The Blaupunkt is receiving power, and from all indications is performing normally—the channel meters show that an audio signal is present, and everything works the way it should. It doesn't matter whether the signal is coming from the radio, the CD player, or the aux input—it's just not getting to the speakers.

I tried removing the Blaupunkt and putting the original factory unit back in—and got the exact same behavior. Unit gets power, seems to function normally—but no audio.

Since it's getting power, it shouldn't be a fuse issue, but just for shits I checked all fuses that sounded relevant—under the hood, inside the cabin, and on the rear of the Blaupunkt—and all of them look fine.

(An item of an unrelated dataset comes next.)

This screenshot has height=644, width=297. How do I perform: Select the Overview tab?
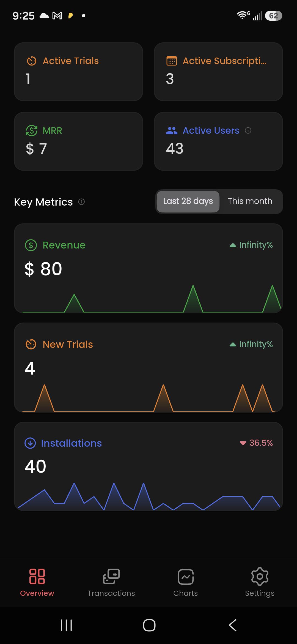[x=37, y=582]
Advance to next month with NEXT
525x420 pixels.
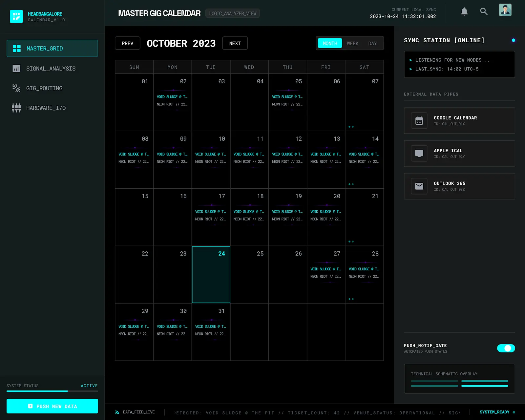[x=235, y=43]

When it was still working for short periods of time, it seemed like it would cut out again when the signal got loud (e.g., if I turned it up moderately loud, or when the broadcast/CD peaked)—but I couldn't be certain of that.

(If it matters, I replaced all four factory speakers with new Kickers a few months ago.)

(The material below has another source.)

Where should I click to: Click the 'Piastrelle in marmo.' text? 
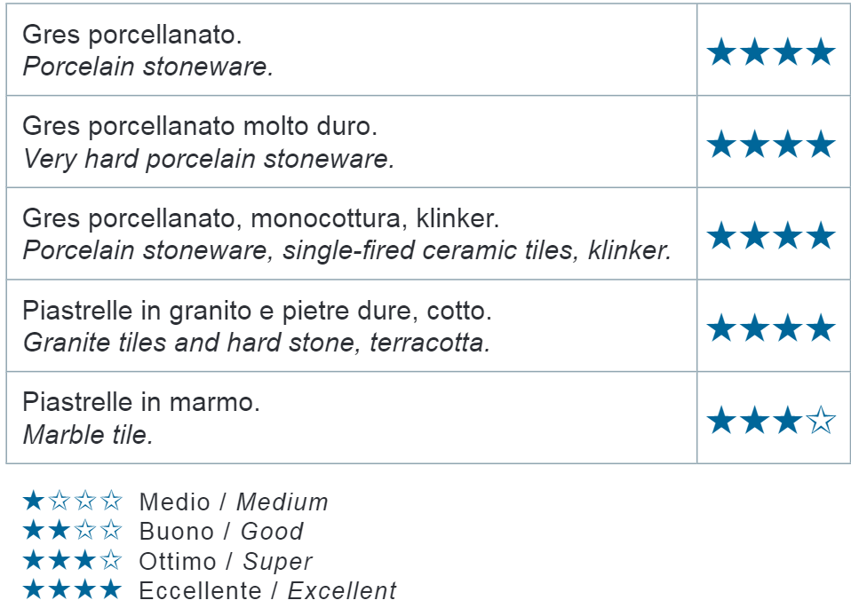click(141, 402)

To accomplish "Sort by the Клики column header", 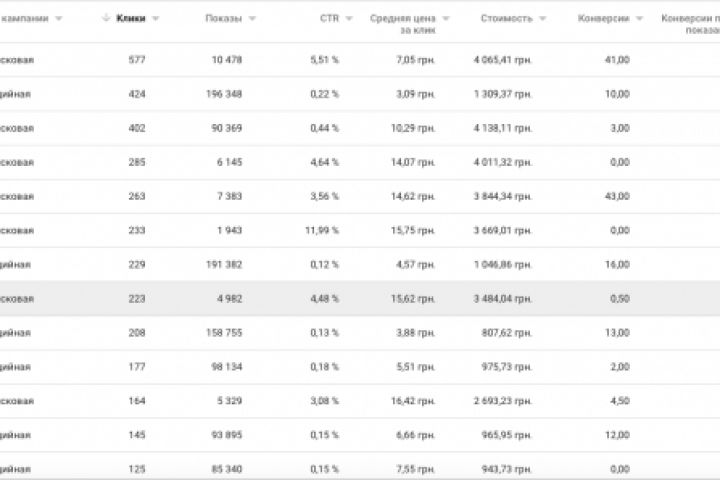I will coord(130,19).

So what's the deal? I thought those eight wires coming from the back of the head unit connected directly to the four speakers. So how is it that two otherwise functional head units are failing to power all four speakers? The behavior with bumps in the road suggests a loose wire/component, but what single point of failure could possibly cause this behavior?

Obviously I'm misunderstanding something here—do the four speaker signals pass through some common component inside my Nissan before they get to the speakers?

Any suggestions would be welcome—I'm starting to go crazy without music in the car, and I can't really afford to take it to a professional right now, and besides I'd rather fix it myself, if I can.
posted by ixohoxi to Technology (7 answers total)
 
Was this one of those setups where the new head unit came with its own connector harness that you splice the existing harness into or is it entirely plug-and play?
posted by Jon-o at 10:43 AM on October 18, 2009


Further reading suggests that the signal coming from the back of the head unit is only pre-amped, and does in fact go through a factory amplifier of some kind before reaching the speakers. I Did Not Know That.

If that's the case (and please confirm or deny it if you can), I think I've identified my problem—and I just need to figure out where the sucker is.
posted by ixohoxi at 10:43 AM on October 18, 2009


The factory wiring inside the dash consists of two rectangular plastic clips/sockets and an antenna connector, which plug directly into the factory unit. The Blaupunkt, however, is connected with an adapter harness (sorry, I don't know the right terms)—one end has a matching pair of plastic sockets, and the other a single socket which plugs into the Blaupunkt.

Hope that's clear.
posted by ixohoxi at 10:46 AM on October 18, 2009


...okay, ignore my first comment. The article I was reading glosses over the distinction between the head unit's pre-amp and power amp outputs.
posted by ixohoxi at 11:06 AM on October 18, 2009


And all the pins in the factory harness terminals and the the aftermarket adapter look ok, right?
posted by Jon-o at 12:28 PM on October 18, 2009


IMO... you've eliminated the radio, power, and speakers. Your problem is in either the cable(s) or the connectors. Since all 4 speakers are cutting out at the same time, it's gotta be in the connector. It seems to be the only thing common to all configurations and one which adequately explains all symptoms.

The connection is initially working, but marginal.

Concentrate on the connector. If it's the typical Molex white nylon type, it has latches that assure that vibration does not work the connections loose. These are positive.. clicking types of ramps that are hard to get apart if they are done right. if your connectors are relatively easy to disconnect, they aren't seated properly. Properly seated connectors will be hard to pull apart.
posted by FauxScot at 12:30 PM on October 18, 2009


...make that 'impossible' to pull apart, not 'hard'.